--- PROBLEM TO SOLVE ---
Give the records below again, exactly as they appear.

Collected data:
+ + + + + + +

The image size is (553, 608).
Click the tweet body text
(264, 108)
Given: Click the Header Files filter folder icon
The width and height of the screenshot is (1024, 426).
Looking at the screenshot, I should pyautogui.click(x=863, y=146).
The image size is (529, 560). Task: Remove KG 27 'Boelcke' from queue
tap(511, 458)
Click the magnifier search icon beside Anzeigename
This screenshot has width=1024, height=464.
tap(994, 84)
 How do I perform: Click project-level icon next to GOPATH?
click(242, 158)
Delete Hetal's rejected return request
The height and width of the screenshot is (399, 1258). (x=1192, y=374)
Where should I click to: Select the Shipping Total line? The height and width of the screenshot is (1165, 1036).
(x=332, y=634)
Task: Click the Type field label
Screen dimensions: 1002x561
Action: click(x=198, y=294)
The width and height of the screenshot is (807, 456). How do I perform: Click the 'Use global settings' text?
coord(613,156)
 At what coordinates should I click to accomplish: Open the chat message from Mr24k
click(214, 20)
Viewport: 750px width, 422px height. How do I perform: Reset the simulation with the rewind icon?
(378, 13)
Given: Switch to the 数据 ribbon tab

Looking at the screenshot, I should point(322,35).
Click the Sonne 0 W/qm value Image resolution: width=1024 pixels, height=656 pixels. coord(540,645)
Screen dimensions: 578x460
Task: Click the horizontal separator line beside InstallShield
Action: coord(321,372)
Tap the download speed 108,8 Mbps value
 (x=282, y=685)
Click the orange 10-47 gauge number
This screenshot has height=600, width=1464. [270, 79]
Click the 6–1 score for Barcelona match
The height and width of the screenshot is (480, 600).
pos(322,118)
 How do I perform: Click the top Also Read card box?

+ + + + + + +

--- TASK ANSWER ---
The image size is (553, 608).
Click the tweet body text
(264, 108)
Given: Click the Header Files filter folder icon
The width and height of the screenshot is (1024, 426).
Looking at the screenshot, I should pyautogui.click(x=863, y=146).
The image size is (529, 560). Task: Remove KG 27 'Boelcke' from queue
tap(511, 458)
Click the magnifier search icon beside Anzeigename
This screenshot has width=1024, height=464.
tap(994, 84)
 How do I perform: Click project-level icon next to GOPATH?
click(242, 158)
Delete Hetal's rejected return request
The height and width of the screenshot is (399, 1258). (x=1192, y=374)
Where should I click to: Select the Shipping Total line? The height and width of the screenshot is (1165, 1036).
(x=332, y=634)
Task: Click the Type field label
Screen dimensions: 1002x561
Action: click(x=198, y=294)
The width and height of the screenshot is (807, 456). How do I perform: Click the 'Use global settings' text?
coord(613,156)
 At what coordinates should I click to accomplish: Open the chat message from Mr24k
click(214, 20)
Viewport: 750px width, 422px height. How do I perform: Reset the simulation with the rewind icon?
(378, 13)
Given: Switch to the 数据 ribbon tab

Looking at the screenshot, I should point(322,35).
Click the Sonne 0 W/qm value Image resolution: width=1024 pixels, height=656 pixels. coord(540,645)
Screen dimensions: 578x460
Task: Click the horizontal separator line beside InstallShield
Action: coord(321,372)
Tap the download speed 108,8 Mbps value
 (x=282, y=685)
Click the orange 10-47 gauge number
This screenshot has height=600, width=1464. [270, 79]
Click the 6–1 score for Barcelona match
The height and width of the screenshot is (480, 600).
pos(322,118)
 How do I perform: Click the top Also Read card box?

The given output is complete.